The answer should consist of every line in the material below that has the word "installer".
-- Record excerpts follows --
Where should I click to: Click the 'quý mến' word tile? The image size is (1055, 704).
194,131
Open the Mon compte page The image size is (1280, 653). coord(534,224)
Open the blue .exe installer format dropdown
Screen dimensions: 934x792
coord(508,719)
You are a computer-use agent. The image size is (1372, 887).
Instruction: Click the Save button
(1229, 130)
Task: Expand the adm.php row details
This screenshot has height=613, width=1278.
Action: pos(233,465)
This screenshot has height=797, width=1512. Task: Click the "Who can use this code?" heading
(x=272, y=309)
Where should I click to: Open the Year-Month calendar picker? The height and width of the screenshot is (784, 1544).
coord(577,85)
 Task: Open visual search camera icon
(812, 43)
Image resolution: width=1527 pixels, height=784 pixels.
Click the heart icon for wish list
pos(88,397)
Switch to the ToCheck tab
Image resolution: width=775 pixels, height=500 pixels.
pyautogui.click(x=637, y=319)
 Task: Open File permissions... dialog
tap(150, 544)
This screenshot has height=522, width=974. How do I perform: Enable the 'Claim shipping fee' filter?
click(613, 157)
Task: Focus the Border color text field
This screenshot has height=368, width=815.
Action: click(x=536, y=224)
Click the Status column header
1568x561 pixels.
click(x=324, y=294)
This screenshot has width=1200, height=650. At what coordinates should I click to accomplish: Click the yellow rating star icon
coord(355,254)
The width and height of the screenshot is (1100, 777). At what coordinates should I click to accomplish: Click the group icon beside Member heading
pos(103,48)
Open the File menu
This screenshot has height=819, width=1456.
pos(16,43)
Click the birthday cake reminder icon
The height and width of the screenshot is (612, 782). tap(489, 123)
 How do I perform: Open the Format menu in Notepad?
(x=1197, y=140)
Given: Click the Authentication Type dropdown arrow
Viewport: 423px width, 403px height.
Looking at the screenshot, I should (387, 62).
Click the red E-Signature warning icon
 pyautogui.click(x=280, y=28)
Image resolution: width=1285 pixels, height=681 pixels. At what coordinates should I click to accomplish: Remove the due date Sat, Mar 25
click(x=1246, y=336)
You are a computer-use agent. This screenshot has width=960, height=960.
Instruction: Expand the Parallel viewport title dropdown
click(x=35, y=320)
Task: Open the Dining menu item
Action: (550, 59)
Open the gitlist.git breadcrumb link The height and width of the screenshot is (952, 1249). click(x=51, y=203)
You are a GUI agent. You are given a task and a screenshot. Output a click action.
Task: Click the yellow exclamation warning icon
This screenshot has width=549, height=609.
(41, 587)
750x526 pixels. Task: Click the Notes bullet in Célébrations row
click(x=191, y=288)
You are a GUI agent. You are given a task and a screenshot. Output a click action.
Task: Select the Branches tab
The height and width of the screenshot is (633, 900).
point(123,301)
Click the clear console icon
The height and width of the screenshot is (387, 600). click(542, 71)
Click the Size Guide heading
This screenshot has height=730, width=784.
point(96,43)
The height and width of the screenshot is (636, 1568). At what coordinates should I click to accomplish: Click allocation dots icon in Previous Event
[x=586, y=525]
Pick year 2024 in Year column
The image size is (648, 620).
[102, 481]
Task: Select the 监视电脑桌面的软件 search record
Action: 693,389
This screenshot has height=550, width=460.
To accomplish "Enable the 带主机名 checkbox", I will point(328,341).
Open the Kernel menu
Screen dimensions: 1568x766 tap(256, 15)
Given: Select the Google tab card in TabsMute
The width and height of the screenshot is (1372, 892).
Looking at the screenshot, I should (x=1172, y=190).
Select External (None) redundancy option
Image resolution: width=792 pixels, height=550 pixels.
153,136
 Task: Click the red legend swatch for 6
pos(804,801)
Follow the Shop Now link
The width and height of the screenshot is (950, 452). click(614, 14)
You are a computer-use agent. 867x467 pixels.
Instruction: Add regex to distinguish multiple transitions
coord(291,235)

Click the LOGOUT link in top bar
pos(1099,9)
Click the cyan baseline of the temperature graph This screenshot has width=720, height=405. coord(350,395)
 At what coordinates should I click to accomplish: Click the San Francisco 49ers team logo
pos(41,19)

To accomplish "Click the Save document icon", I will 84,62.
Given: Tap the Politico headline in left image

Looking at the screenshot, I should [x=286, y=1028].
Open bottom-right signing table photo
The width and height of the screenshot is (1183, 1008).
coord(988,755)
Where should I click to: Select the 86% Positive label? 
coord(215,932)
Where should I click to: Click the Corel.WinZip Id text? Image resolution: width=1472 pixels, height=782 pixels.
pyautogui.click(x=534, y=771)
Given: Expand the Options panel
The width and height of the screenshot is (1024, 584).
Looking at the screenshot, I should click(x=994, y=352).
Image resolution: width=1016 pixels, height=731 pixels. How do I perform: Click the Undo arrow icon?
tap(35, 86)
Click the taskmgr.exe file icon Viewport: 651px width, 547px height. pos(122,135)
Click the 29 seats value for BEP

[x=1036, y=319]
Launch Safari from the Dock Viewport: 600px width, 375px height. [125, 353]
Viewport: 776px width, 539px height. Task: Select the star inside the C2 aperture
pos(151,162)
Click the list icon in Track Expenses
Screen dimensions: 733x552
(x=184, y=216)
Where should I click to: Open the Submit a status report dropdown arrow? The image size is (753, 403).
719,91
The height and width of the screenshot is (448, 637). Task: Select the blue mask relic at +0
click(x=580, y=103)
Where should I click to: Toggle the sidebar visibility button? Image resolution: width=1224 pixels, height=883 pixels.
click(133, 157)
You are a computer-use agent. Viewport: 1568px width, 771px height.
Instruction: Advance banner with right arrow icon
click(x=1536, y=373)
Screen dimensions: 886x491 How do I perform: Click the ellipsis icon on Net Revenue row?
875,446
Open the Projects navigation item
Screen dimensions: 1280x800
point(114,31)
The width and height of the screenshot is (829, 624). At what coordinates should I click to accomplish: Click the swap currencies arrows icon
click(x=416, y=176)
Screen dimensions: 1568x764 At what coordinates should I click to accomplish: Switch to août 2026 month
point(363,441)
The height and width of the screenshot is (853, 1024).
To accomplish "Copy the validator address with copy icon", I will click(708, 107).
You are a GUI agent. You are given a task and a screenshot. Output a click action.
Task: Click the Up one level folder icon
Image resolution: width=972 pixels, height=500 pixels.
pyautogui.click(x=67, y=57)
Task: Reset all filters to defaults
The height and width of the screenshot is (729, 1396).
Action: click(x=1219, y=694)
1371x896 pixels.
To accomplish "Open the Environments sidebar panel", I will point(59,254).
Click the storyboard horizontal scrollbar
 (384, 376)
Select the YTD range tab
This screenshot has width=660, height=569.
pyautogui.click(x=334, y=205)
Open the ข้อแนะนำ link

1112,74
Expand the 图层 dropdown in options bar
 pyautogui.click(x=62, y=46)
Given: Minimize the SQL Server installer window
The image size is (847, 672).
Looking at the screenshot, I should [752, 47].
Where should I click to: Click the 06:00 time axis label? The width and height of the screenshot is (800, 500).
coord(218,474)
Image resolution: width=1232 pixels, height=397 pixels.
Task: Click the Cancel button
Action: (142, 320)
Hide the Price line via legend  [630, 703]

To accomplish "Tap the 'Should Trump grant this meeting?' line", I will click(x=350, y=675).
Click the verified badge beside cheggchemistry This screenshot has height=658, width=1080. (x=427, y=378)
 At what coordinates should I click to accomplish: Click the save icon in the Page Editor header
-- Record excerpts concluded --
Your response
Open the blue .exe installer format dropdown
Given: Minimize the SQL Server installer window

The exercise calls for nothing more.